Anyway, after sitting on the hard for two years (luckily with a full tank of Diesel), that Yanmar fired up immediately last Autumn during the Survey. I was impressed at the time and wondered if it was fluke. It wasn't. The engine has fired up within 2 seconds every time I have started it since, even when the temp was only 60F. Not bad for an engine with no glow plugs.

Oh, don't get me wrong. It has its moments. Twice I had to bleed the fuel lines this weekend. :mad: That doesn't count the bleed when we replaced the fuel filter. Each time, after about 20 minutes, it started running erratically. It must be sucking air into the fuel lines somewhere, but darned if I know where. Now that I got my first good sailing weekend in, I'll have to look harder for something that's a little loose.

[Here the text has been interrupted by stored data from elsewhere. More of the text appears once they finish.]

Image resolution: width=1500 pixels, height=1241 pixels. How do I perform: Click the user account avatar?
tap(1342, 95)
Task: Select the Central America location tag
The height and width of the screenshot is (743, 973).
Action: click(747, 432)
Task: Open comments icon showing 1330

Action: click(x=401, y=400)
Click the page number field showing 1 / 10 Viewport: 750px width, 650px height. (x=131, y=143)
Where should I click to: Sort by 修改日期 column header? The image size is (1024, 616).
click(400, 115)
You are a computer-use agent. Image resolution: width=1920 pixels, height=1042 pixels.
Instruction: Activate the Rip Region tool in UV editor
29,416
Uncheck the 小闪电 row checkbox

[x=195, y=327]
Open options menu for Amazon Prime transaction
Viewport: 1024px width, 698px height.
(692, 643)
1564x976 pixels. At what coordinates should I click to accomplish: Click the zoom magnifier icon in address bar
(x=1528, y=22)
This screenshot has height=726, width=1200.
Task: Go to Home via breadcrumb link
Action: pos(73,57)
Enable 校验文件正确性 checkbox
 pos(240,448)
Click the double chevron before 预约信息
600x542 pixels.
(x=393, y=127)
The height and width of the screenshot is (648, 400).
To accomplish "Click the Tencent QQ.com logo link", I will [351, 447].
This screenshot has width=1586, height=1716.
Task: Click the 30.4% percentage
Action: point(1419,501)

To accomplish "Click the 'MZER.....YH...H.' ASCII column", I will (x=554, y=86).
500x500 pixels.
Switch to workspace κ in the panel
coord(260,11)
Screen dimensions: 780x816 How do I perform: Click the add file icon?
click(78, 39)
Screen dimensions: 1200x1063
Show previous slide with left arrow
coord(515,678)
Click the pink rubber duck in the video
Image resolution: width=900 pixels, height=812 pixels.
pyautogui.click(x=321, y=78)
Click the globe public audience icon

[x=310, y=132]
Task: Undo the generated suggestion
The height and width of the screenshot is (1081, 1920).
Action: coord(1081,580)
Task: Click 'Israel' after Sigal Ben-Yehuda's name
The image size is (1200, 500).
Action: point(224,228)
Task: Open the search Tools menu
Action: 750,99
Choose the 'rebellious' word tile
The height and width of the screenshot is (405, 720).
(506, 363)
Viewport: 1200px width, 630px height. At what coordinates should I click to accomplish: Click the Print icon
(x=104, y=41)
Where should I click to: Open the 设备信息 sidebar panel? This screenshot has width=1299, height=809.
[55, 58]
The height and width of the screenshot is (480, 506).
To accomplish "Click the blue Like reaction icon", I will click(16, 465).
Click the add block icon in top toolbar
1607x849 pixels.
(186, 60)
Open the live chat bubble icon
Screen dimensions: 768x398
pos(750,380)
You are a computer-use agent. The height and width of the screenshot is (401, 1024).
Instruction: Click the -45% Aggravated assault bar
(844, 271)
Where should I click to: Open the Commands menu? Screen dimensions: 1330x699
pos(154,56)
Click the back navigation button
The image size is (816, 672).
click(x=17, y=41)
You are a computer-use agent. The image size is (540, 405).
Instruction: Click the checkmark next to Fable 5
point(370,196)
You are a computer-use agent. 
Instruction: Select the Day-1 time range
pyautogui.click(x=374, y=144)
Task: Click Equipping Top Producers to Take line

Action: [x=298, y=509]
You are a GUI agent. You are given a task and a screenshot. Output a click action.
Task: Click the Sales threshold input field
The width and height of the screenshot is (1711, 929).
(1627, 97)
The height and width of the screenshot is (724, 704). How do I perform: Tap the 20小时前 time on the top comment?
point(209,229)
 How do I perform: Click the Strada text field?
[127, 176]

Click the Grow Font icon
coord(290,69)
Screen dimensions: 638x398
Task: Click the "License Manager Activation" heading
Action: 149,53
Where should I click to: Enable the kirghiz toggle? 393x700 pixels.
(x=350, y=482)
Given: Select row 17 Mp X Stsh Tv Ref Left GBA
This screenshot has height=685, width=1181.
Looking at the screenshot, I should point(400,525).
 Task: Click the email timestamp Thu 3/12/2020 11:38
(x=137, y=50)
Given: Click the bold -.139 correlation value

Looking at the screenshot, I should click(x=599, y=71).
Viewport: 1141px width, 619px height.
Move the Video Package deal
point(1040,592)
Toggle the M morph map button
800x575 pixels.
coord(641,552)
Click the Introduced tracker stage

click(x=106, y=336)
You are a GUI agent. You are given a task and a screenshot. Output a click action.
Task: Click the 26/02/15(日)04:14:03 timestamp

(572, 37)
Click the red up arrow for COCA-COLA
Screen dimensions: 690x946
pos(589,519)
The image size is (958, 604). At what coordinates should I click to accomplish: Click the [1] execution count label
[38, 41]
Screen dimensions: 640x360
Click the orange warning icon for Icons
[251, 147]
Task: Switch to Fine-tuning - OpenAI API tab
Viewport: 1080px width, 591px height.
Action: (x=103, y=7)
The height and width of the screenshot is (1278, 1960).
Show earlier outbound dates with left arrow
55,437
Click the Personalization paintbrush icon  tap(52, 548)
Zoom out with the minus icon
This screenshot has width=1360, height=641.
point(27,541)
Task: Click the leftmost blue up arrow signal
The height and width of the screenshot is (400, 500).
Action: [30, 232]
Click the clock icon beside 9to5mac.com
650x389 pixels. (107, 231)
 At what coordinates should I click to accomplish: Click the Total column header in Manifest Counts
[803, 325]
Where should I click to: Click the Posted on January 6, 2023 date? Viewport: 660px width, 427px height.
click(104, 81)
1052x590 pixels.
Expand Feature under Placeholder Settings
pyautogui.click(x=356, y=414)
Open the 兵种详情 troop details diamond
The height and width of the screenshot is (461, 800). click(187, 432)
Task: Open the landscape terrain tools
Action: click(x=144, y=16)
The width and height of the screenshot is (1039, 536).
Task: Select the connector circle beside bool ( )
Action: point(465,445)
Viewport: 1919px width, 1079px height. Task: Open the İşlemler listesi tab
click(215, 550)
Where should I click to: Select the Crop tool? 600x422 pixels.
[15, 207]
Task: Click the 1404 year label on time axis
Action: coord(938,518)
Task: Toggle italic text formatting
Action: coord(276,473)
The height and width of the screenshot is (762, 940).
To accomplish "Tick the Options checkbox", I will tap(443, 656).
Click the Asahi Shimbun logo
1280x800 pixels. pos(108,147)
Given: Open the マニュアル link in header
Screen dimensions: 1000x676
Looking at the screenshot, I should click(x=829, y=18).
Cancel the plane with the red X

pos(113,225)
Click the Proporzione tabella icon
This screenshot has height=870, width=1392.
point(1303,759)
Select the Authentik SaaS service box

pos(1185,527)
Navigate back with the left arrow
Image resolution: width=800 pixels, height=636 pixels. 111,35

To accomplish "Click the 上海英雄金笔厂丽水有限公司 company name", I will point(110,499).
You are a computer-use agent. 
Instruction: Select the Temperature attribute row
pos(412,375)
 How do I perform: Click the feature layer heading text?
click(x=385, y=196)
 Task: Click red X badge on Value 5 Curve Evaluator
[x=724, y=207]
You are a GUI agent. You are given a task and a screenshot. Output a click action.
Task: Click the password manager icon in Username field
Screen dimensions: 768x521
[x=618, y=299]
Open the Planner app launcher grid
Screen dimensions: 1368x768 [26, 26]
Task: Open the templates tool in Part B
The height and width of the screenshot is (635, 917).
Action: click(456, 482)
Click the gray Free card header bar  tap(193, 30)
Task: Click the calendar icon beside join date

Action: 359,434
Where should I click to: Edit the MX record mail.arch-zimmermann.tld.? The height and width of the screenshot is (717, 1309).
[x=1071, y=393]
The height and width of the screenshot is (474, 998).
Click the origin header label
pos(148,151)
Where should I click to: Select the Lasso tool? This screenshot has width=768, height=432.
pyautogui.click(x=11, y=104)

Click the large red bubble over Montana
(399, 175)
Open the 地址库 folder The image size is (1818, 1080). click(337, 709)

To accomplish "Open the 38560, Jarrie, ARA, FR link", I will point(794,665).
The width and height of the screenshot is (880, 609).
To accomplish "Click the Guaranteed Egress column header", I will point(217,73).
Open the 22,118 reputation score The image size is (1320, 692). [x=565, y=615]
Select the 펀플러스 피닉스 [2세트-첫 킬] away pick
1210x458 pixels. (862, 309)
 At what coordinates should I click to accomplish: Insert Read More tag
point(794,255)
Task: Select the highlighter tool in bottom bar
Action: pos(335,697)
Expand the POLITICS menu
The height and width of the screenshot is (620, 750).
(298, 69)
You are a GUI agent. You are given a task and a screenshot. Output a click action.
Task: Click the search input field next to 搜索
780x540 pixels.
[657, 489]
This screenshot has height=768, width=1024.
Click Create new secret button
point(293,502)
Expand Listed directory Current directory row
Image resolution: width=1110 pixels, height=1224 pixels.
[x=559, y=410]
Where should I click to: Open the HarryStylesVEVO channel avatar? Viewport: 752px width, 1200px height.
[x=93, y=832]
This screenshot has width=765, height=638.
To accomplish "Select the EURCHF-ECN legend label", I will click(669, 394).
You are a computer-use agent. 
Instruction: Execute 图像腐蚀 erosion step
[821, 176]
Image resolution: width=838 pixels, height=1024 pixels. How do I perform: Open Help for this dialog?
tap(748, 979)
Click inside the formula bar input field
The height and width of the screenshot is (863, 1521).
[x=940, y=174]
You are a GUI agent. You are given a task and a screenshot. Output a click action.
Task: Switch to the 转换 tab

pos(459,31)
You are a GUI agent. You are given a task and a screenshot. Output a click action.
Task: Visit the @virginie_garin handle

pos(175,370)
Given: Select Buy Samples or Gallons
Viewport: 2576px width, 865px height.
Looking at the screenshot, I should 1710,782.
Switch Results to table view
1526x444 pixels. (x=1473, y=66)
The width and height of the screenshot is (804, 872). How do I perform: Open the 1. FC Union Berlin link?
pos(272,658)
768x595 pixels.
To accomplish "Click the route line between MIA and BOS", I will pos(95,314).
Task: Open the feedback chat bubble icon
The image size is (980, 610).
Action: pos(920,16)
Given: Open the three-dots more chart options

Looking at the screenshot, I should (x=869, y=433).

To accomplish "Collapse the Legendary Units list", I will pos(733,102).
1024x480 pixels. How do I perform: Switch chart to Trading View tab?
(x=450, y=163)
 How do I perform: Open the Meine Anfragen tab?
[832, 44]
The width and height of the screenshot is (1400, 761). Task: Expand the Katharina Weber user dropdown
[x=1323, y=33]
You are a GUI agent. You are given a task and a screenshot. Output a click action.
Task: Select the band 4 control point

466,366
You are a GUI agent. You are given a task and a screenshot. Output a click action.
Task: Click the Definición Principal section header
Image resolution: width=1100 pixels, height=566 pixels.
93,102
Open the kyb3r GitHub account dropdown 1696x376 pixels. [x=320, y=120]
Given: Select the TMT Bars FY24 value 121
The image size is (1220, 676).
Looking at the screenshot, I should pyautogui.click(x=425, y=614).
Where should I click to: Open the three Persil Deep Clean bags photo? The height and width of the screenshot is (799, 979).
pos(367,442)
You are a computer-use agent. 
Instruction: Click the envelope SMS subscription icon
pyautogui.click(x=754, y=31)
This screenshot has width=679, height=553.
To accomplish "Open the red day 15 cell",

I too have a 2GMF in my 84 Islander 30. I do believe it is the original engine though.
After sailing it for two years now with out any problems this past weekend while motoring into the marina it started loosing rpms and then died. I am assuming it ran out of fuel even though the guage is on 1/4 tank. I've never run it that low before. Actually in two years I have only put 5 gallons of fuel in it. When I did it did move the guage to around 3/4. So now my task for today is restarting it. I'm planing on first puting some fuel in the tank, checking the filter, try cranking it once, if it doesn't fire then start the bleeding process. Any Other suggestions would be helpful.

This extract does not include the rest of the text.